Police commissioner says 80s abuse allegations ‘a pack of lies’
PN organ used testimony of criminal convicted of kidnapping minor for prostitution to call into question choice of Zammit as Commissioner of Police.
Newly appointed Commissioner of Police Peter Paul Zammit has denounced a 1987 court testimony accusing him of encouraging the abuse of a police suspect, as "a pack of lies".
The Nationalist Party's organ il-mument set much store on Sunday in reproducing the testimony of prison inmate Louis Pace, who had accused Peter Paul Zammit of having encouraged police officers in 1985 to beat him up under interrogation.
Pace, who died from gunshot wounds in 1996, had been convicted for the kidnap and prostitution of a minor.
The testimony was made in a defamation case the police corps filed in 1987 against the Catholic Youth Workers' newspaper Il-Haddiema Zghazagh, but which was later dropped in May that year when the Nationalist Party was elected to power.
Zammit, formerly a police superintendent who in the past years worked as legal procurator, was appointed by Prime Minister Joseph Muscat to replace John Rizzo as Commissioner of Police earlier this month.
According to the testimony of Louis Pace of 1987, police officers beat him up using canes and chairs during his interrogation at the Msida police station, sprayed insect-killer in his eyes and taunted him with a threat to insert a broomstick up his anus.

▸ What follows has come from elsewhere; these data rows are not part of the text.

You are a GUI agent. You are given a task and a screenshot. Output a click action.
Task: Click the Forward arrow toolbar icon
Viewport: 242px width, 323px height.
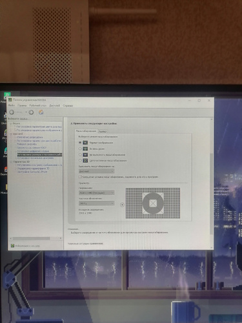point(31,112)
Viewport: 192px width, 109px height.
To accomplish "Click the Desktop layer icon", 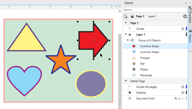I will point(130,93).
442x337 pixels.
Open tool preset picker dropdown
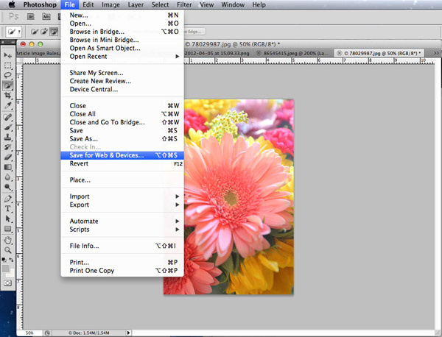click(x=18, y=32)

Peter Paul Zammit was described as having witnessed the interrogation "with his feet resting on the desk, drinking whisky and saying 'tuh' [beat him]."

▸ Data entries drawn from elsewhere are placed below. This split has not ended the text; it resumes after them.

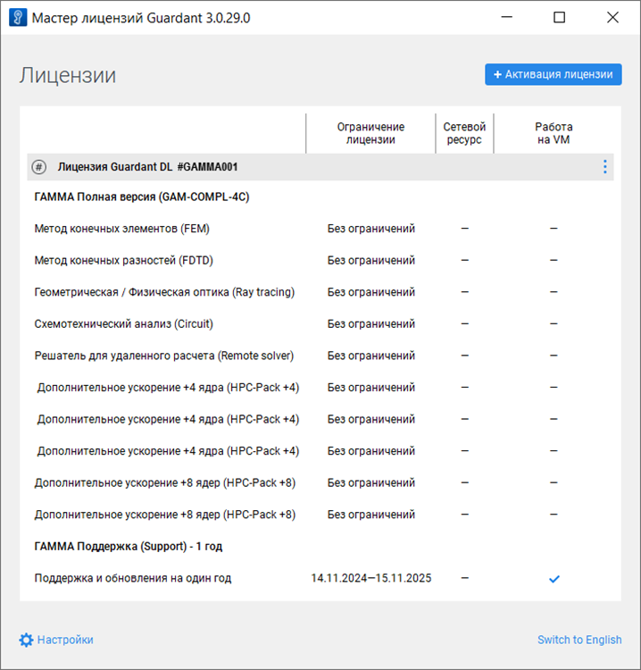
Task: Click the Guardant app icon in title bar
Action: [17, 17]
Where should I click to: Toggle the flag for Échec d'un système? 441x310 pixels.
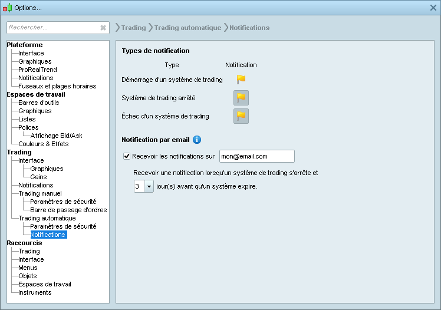[x=241, y=116]
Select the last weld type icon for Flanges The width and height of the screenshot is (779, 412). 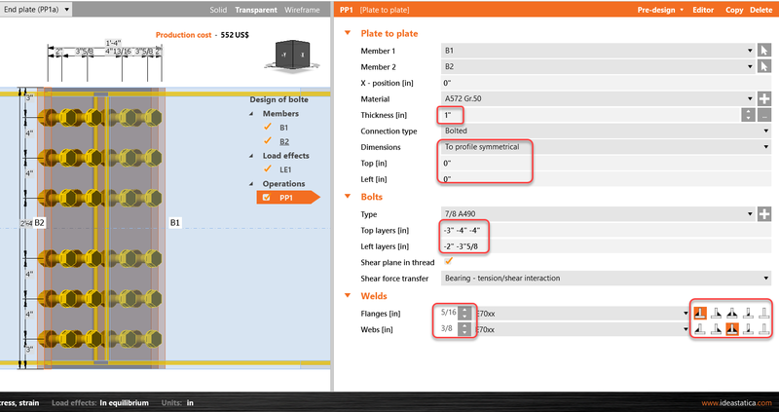pyautogui.click(x=764, y=313)
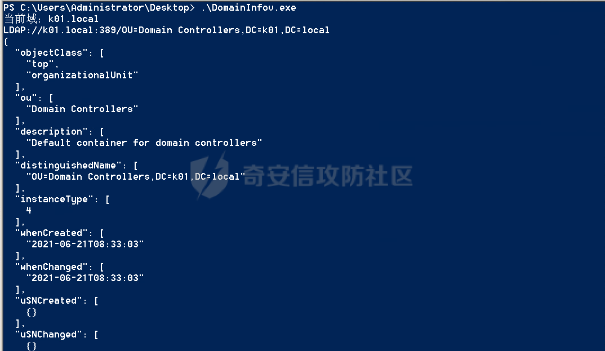Click the whenChanged timestamp value
The image size is (605, 351).
click(x=85, y=278)
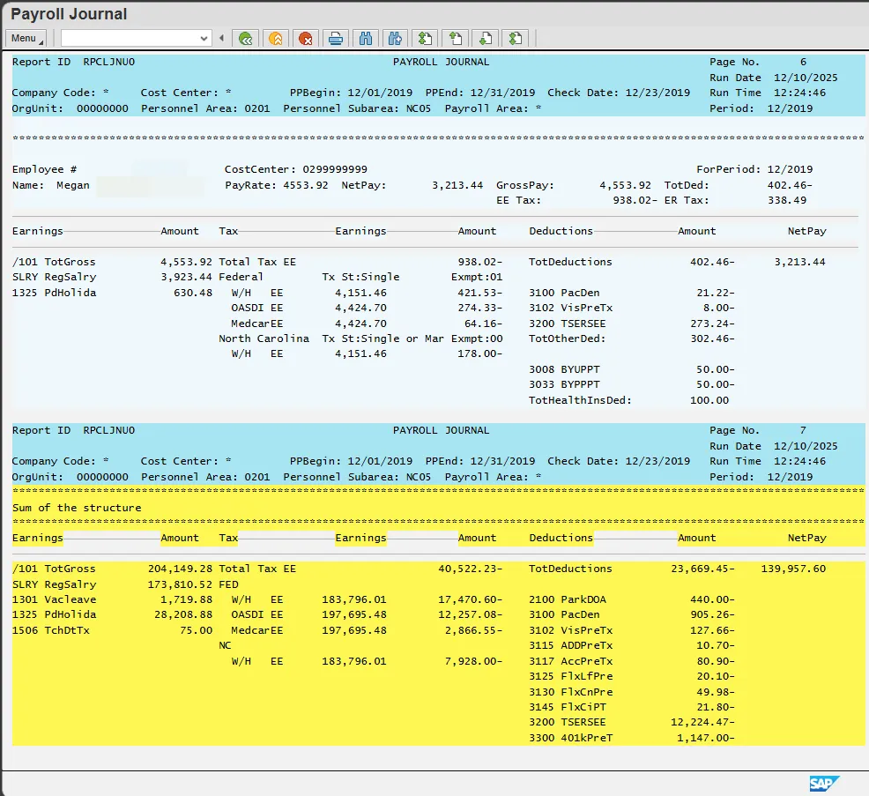Viewport: 869px width, 796px height.
Task: Click the employee name Megan
Action: (73, 185)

Pace died in 1996 at the age of 43, suffering fatal wounds in a shoot-out. He was a "known criminal suspect" - as described by il-mument - and ostensibly a Nationalist Patry supporter, going by the mere fact that he had the PN's party emblem tattooed on his arm.
On his part, Zammit told MaltaToday that he had contacted the editor of the PN organ "expressing [his] hurt and indignation."
"I complained as to the lack of ethics in not being questioned on the matter. The editor is holding his ground, calling it an investigative journalistic piece," Zammit said.
"Although I confirm that most of what was written on Sunday had already appeared years ago, I can only confirm it as a pack of lies, which was fashionable then to besmirch the Police," Zammit said.
"In 1987 there was a change in government and that was when the libel case was dropped. Furthermore no action at all was taken in my regard. The accused was found guilty and sentenced to imprisonment on a number of charges, not least the kidnapping and illegal arrest and inducement into prostitution of a minor," Zammit, who would be later promoted in the police corps' ranks, said.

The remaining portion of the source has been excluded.